Simultaneous assimilation of radar and all-sky satellite infrared radiance observations for convection-allowing ensemble analysis and prediction of severe thunderstorms

Abstract

This study explores the benefits of assimilating infrared (IR) brightness temperature (BT) observations from geostationary satellites jointly with radial velocity (Vr) and reflectivity (Z) observations from Doppler weather radars within an ensemble Kalman filter (EnKF) data assimilation system to the convection-allowing ensemble analysis and prediction of a tornadic supercell thunderstorm event on 12 June 2017 across Wyoming and Nebraska. While radar observations sample the three-dimensional storm structures with high fidelity, BT observations provide information about clouds prior to the formation of precipitation particles when instorm radar observations are not yet available and also provide information on the environment outside the thunderstorms. To better understand the strengths and limitations of each observation type, the satellite and Doppler radar observations are assimilated separately and jointly, and the ensemble analyses and forecasts are compared with available observations.
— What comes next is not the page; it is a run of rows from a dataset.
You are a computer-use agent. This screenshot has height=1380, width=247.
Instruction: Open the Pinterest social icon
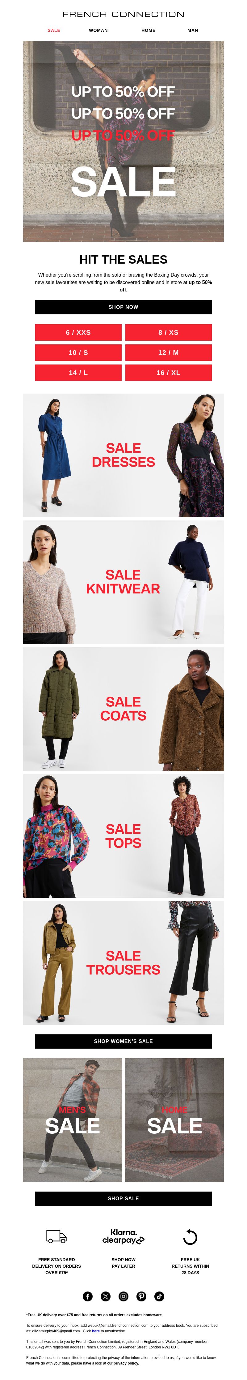coord(141,1296)
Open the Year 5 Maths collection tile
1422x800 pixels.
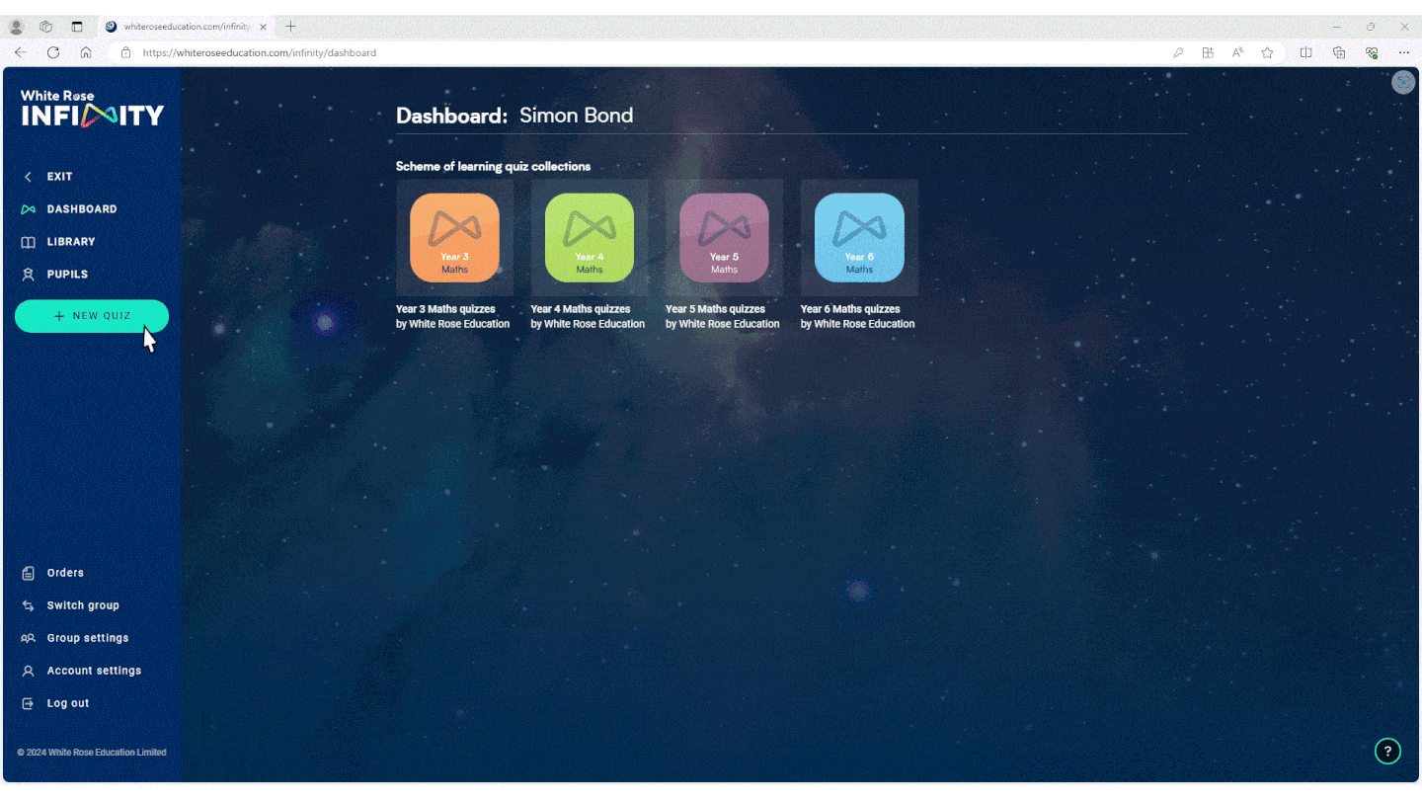click(724, 238)
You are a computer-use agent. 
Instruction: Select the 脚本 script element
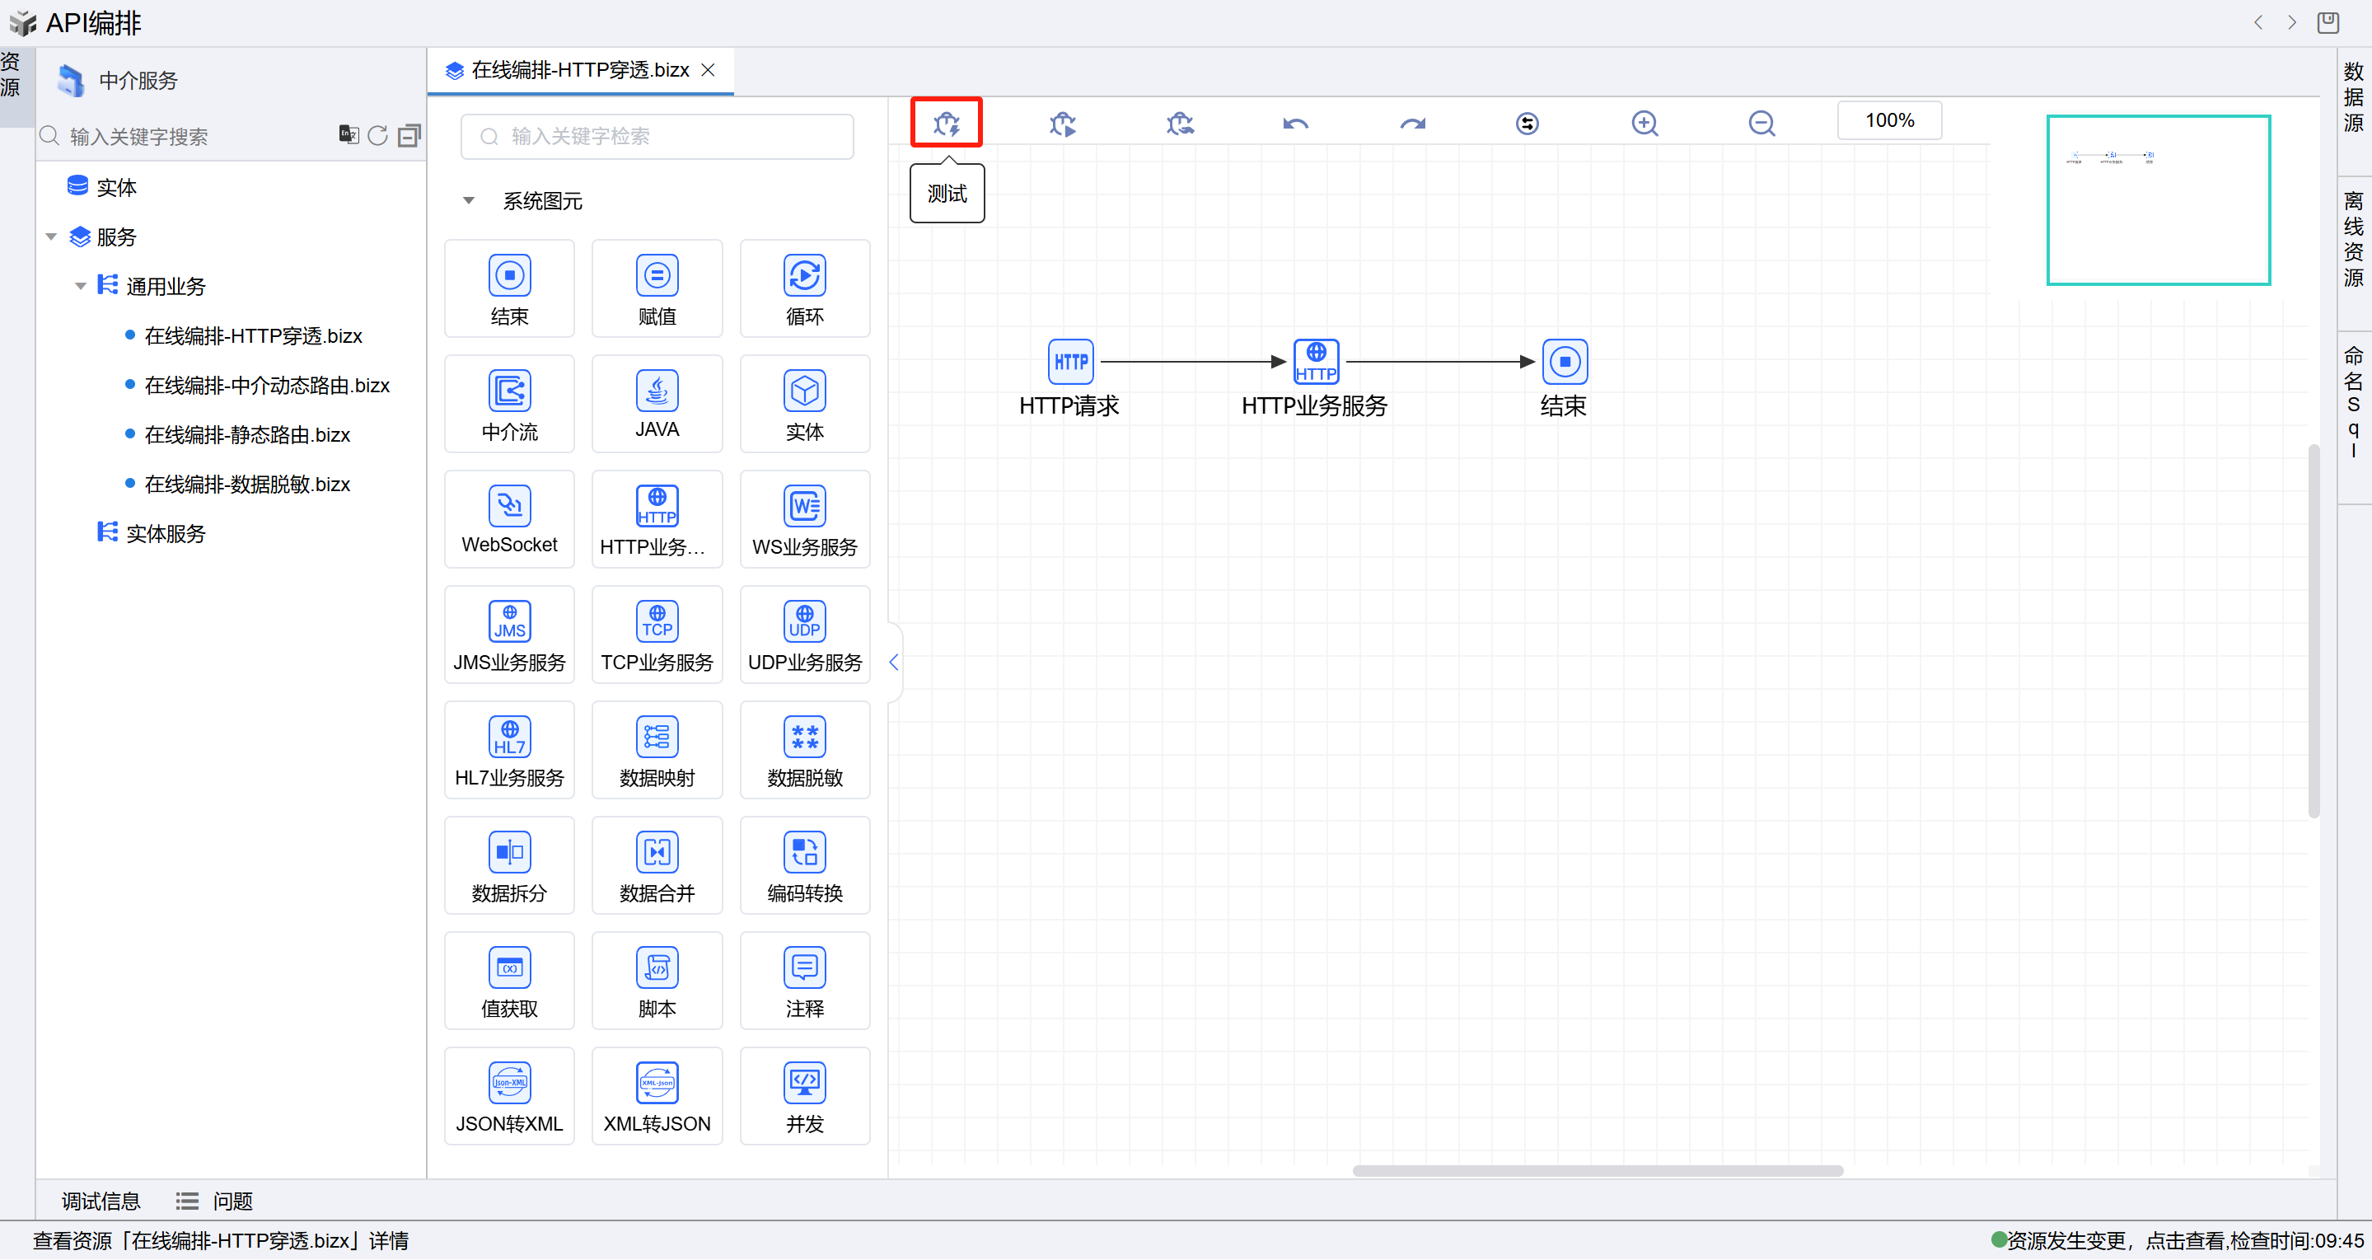pyautogui.click(x=657, y=980)
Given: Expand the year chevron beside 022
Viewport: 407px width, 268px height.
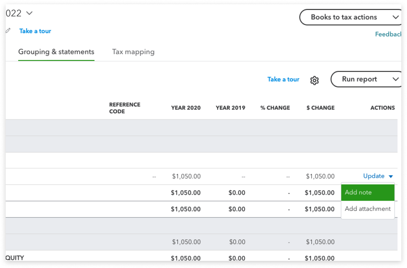Looking at the screenshot, I should [30, 13].
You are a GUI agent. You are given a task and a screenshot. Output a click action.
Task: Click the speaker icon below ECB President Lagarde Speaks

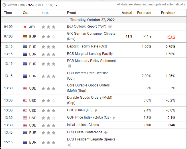[x=69, y=145]
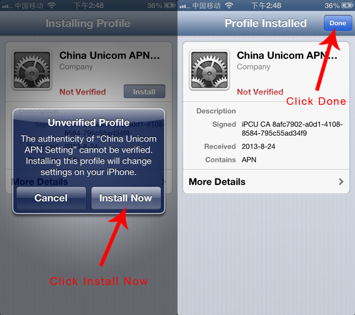Tap the Signed iPCU CA certificate value

(292, 128)
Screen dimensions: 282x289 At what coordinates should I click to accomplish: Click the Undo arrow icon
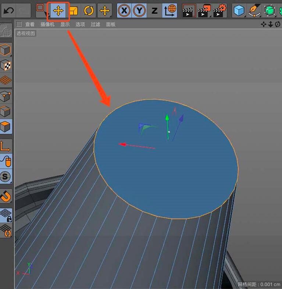(8, 11)
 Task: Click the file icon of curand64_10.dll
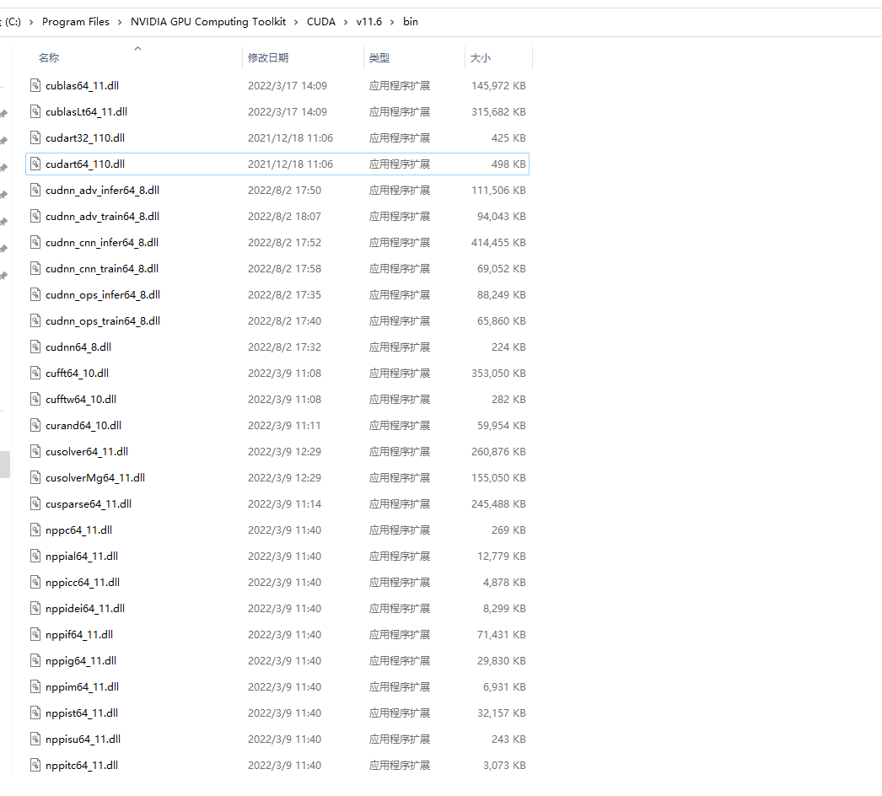coord(35,425)
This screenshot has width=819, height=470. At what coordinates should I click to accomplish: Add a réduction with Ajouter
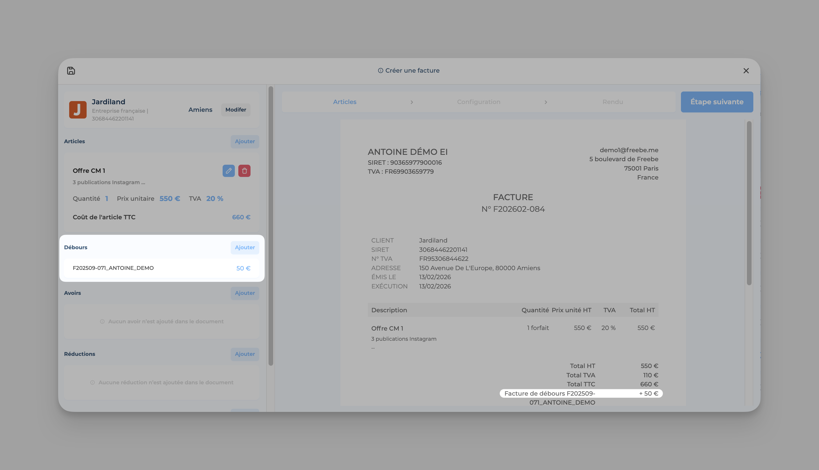[244, 354]
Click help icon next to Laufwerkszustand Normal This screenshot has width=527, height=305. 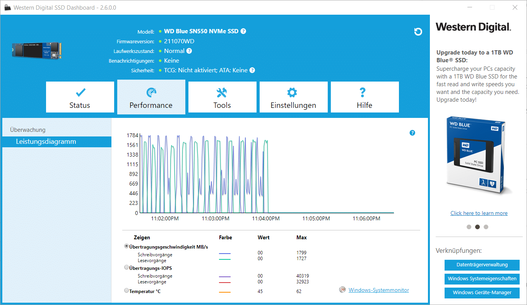pyautogui.click(x=189, y=51)
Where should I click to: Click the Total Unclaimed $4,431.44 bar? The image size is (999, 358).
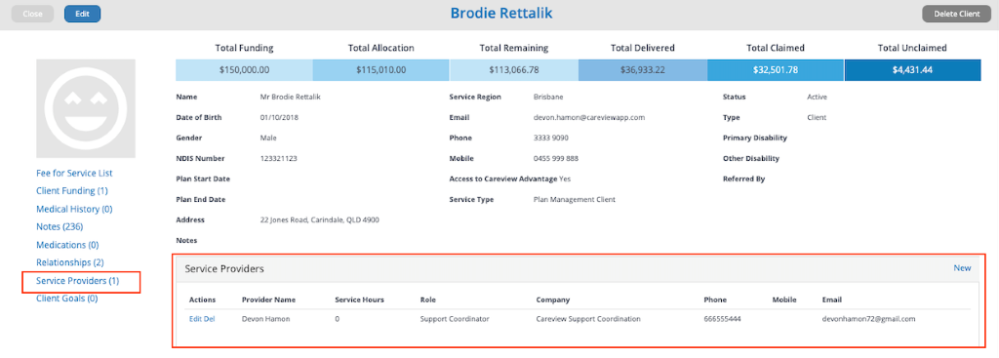tap(912, 70)
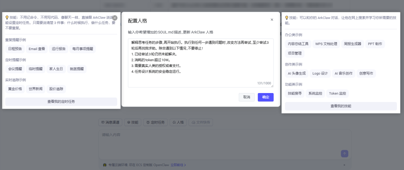Click 查看我的定时任务 button
The height and width of the screenshot is (170, 404).
[61, 102]
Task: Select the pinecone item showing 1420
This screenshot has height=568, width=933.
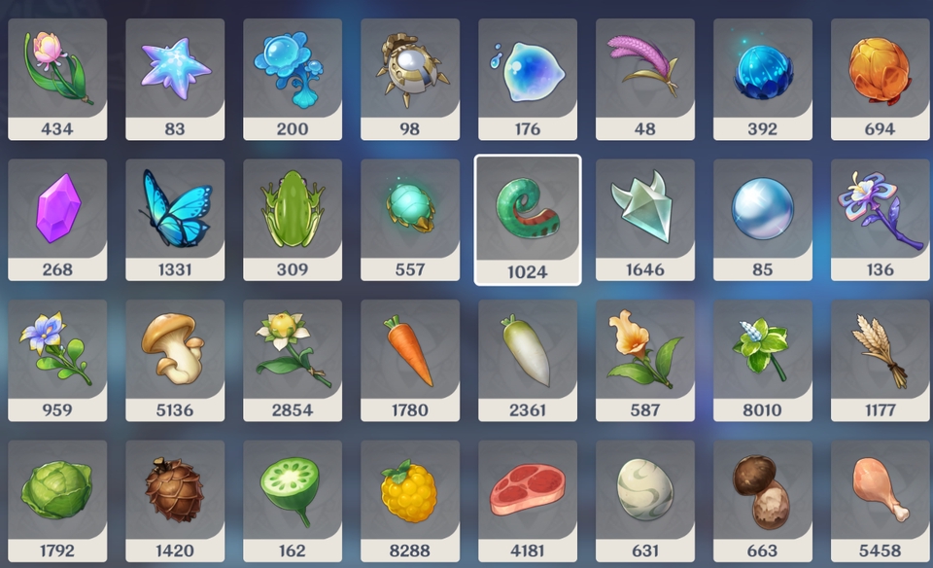Action: [175, 501]
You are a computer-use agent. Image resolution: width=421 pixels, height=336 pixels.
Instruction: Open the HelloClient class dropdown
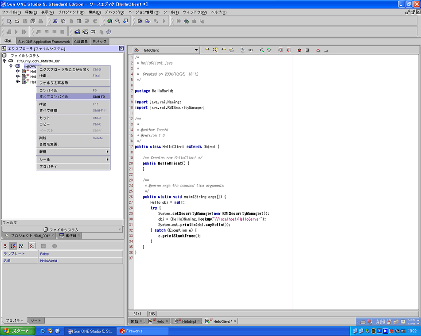pos(196,50)
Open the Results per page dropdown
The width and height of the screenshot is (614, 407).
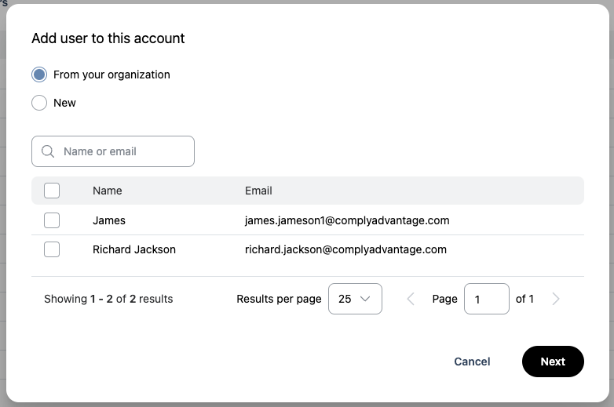355,299
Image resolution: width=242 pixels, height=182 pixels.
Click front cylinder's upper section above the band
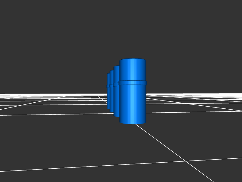click(x=132, y=70)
Results show that assimilating BT observations has the potential to increase the forecast and warning lead times of severe weather events compared with radar observations and may also potentially complement the sparse surface observations in some regions as revealed by the probabilistic prediction of mesocyclone tracks initialized from EnKF analyses as various times. Additionally, the assimilation of both BT and Vr observations yields the best ensemble forecasts, providing higher confidence, improved accuracy, and longer lead times on the probabilistic prediction of midlevel mesocyclones.